** Records for the exercise follows **

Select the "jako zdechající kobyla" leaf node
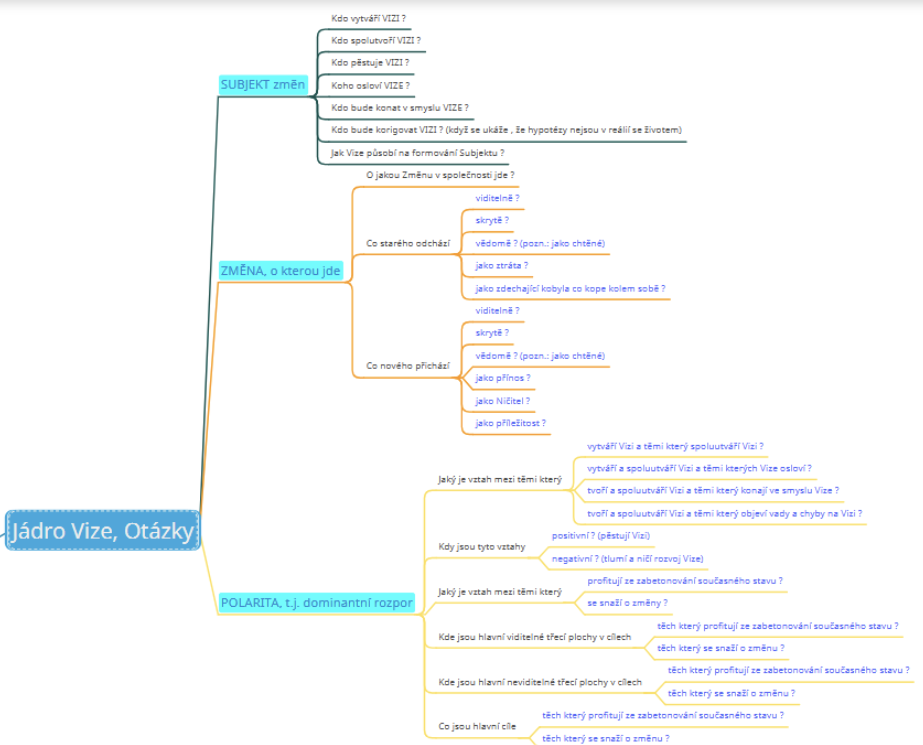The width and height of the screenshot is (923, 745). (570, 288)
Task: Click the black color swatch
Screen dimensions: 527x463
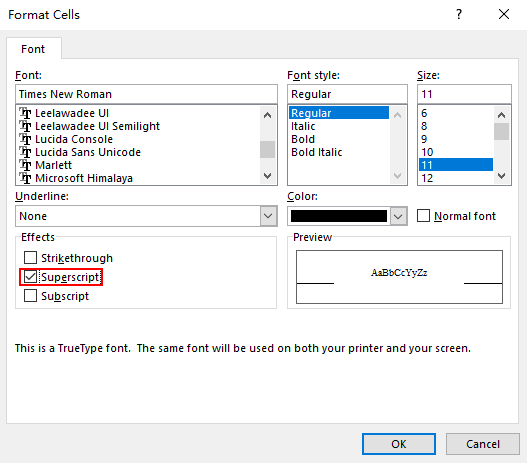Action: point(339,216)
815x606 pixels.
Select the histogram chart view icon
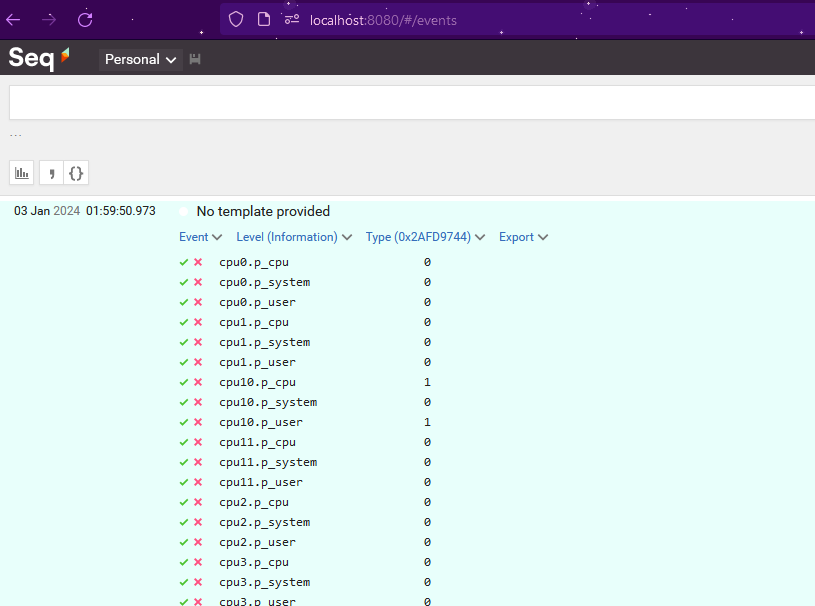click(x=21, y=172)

** End of Records for the exercise **
** Records for the exercise follows **

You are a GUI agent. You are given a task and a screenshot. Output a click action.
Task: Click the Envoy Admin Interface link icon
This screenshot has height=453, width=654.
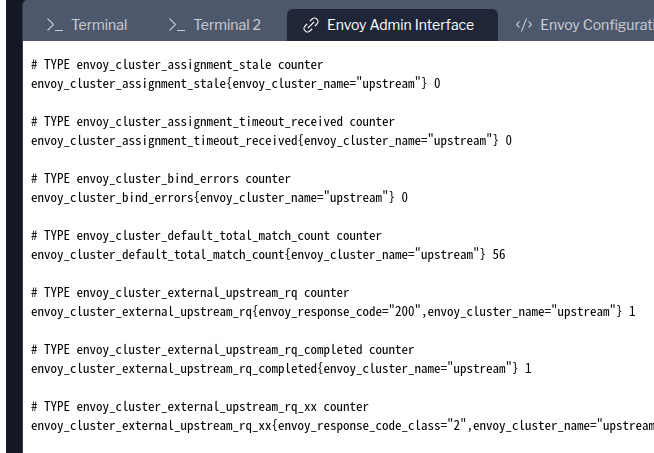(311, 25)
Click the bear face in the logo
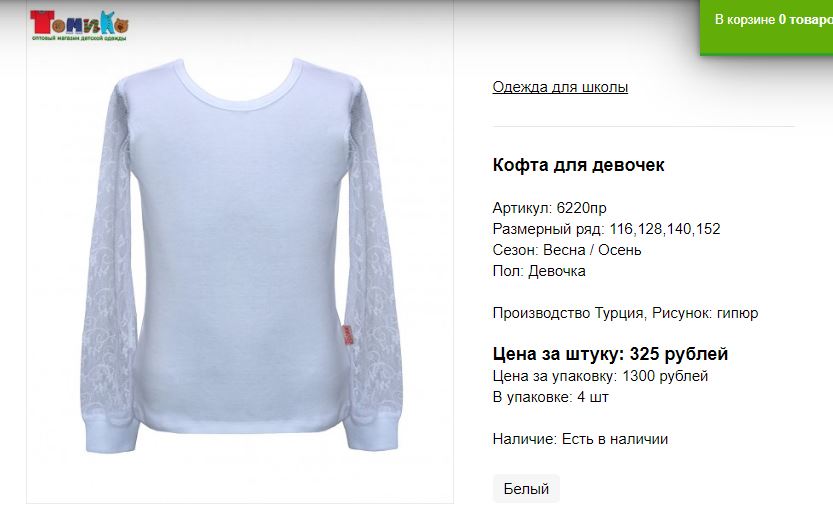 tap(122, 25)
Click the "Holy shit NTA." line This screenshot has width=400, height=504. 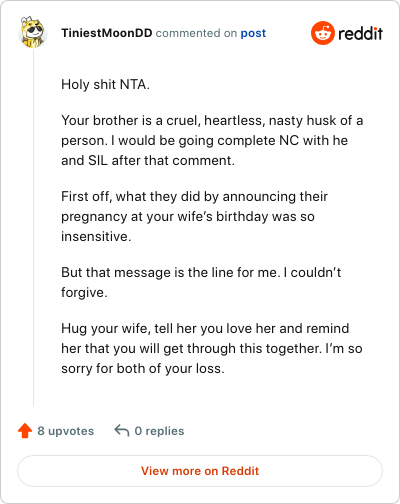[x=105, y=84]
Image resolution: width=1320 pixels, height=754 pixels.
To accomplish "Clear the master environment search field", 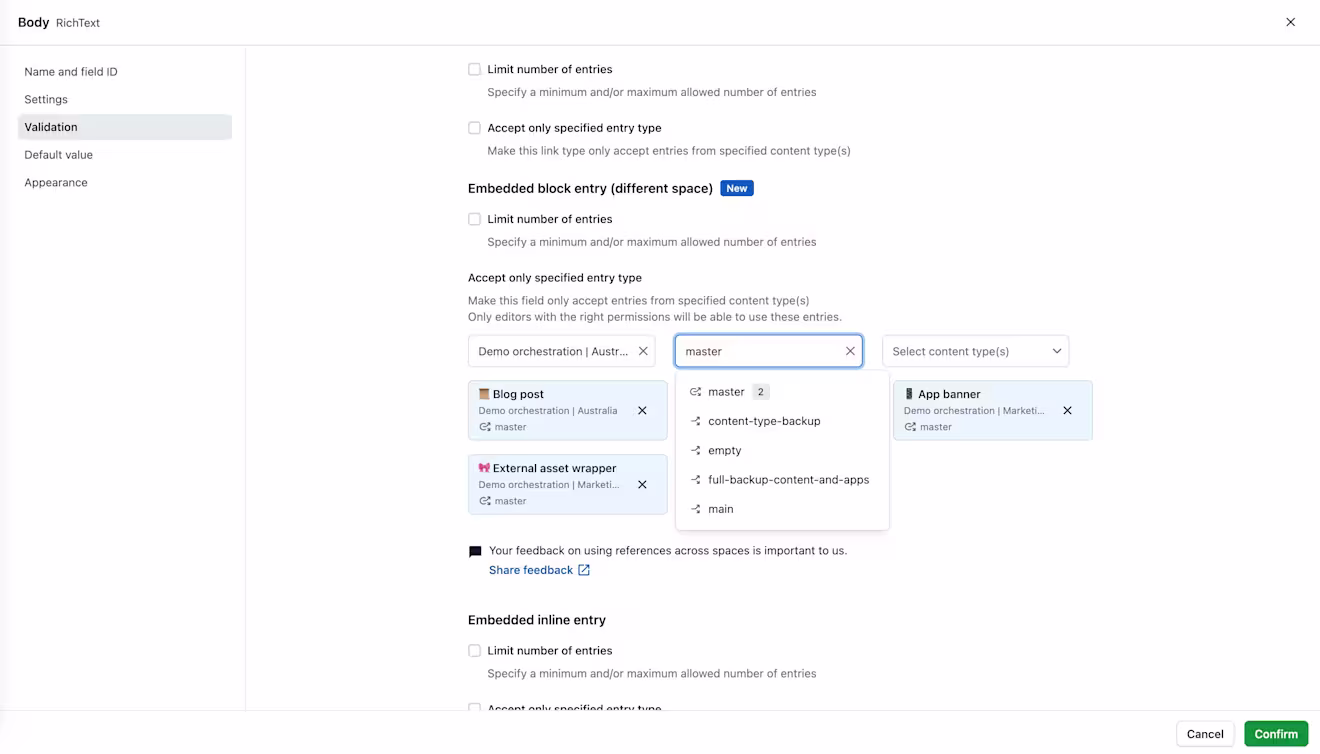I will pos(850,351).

** End of Records for the exercise **
** Records for the exercise follows **

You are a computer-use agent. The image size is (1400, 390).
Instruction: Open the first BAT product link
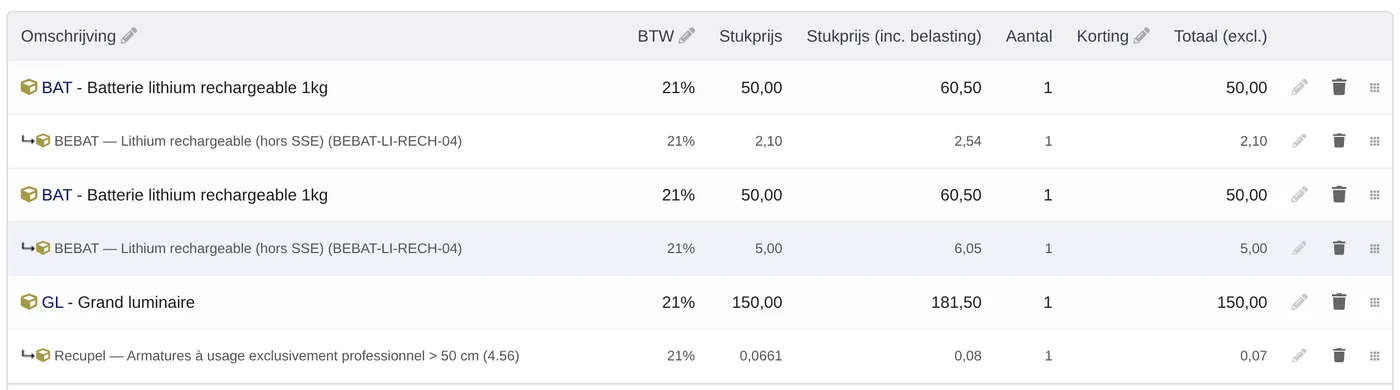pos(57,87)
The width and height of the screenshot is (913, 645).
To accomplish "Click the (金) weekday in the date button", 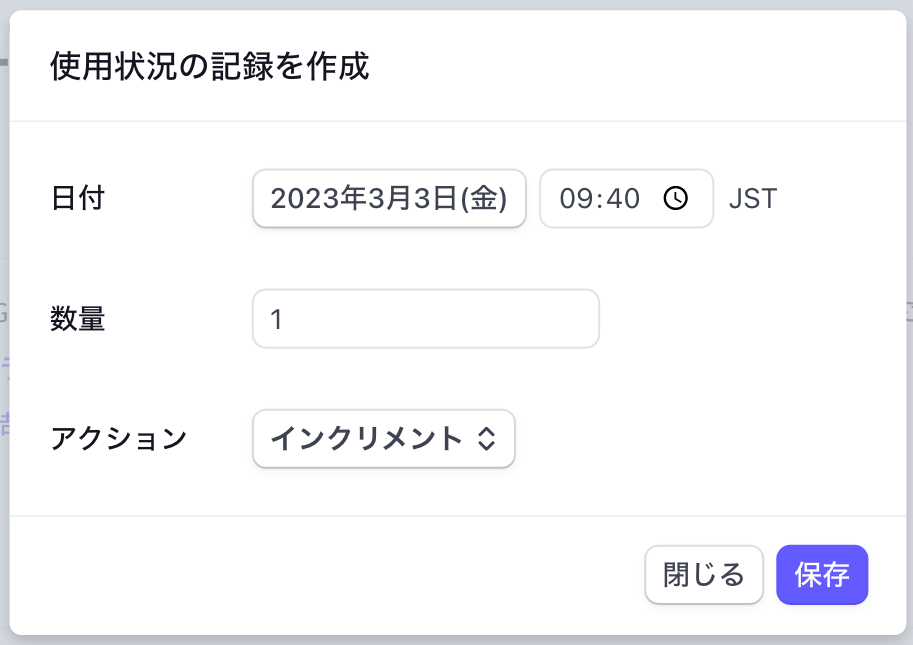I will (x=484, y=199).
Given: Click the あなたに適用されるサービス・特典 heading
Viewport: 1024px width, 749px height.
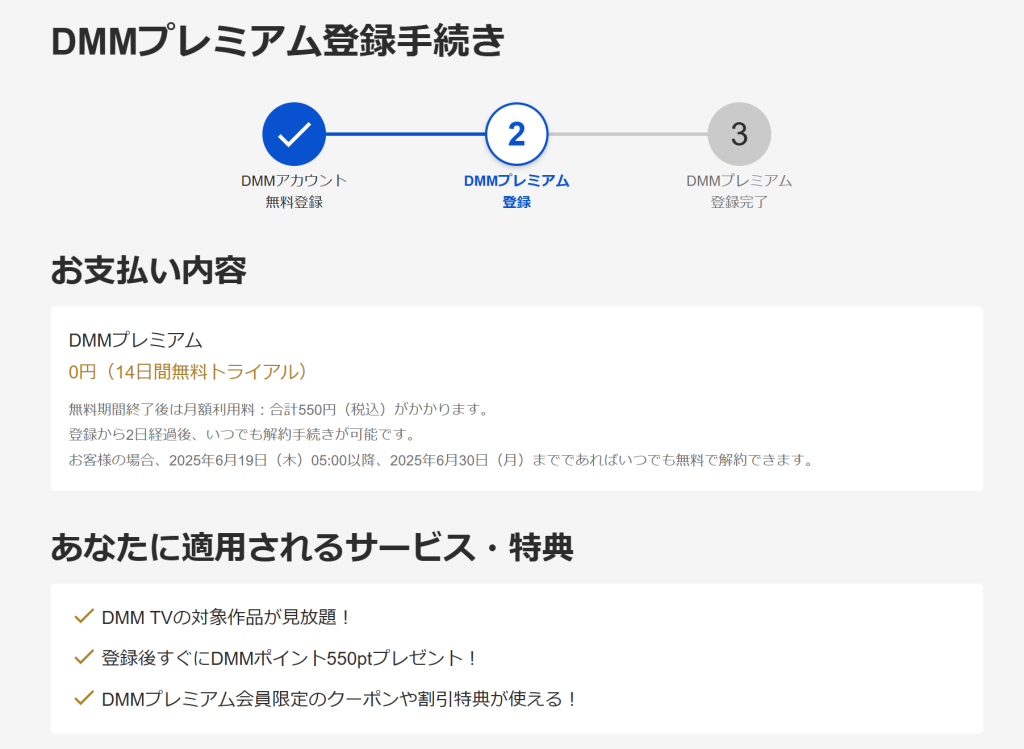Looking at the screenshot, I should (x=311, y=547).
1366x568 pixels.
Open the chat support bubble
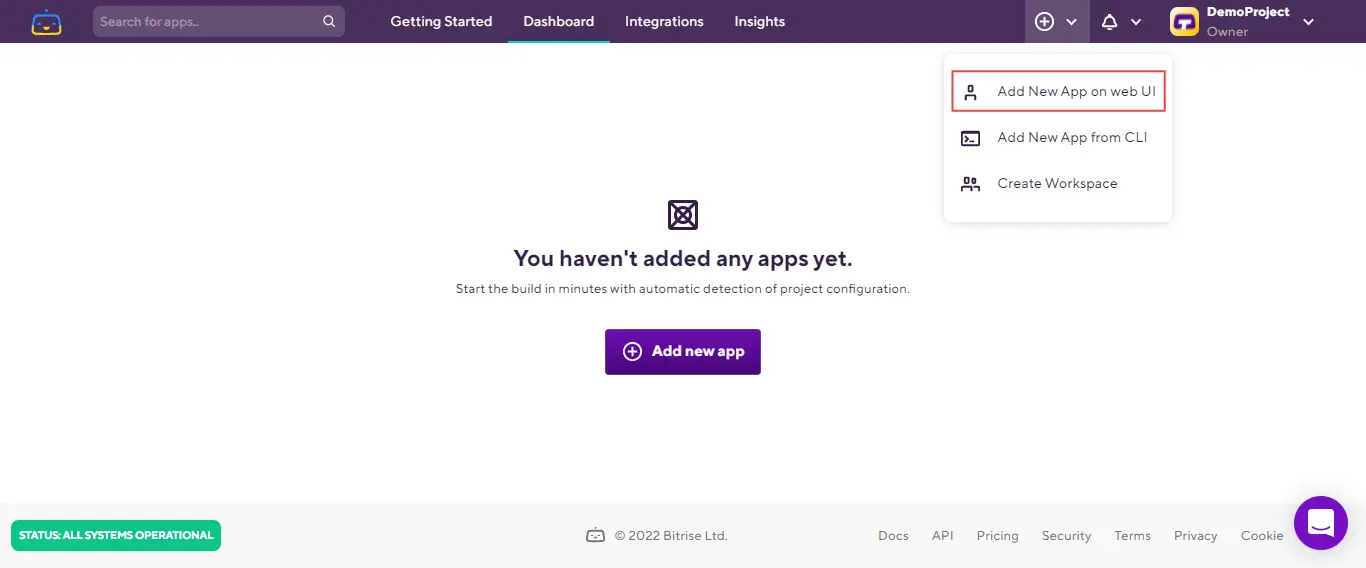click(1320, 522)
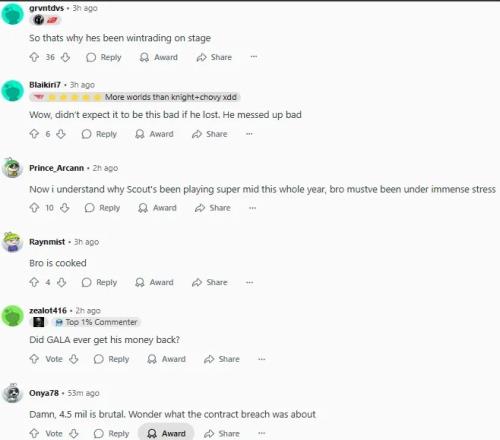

** End of Records for the exercise **

Report every line of the material above in which "pixels" appears.

815x606 pixels.
Image resolution: width=1320 pixels, height=754 pixels.
1366x568 pixels.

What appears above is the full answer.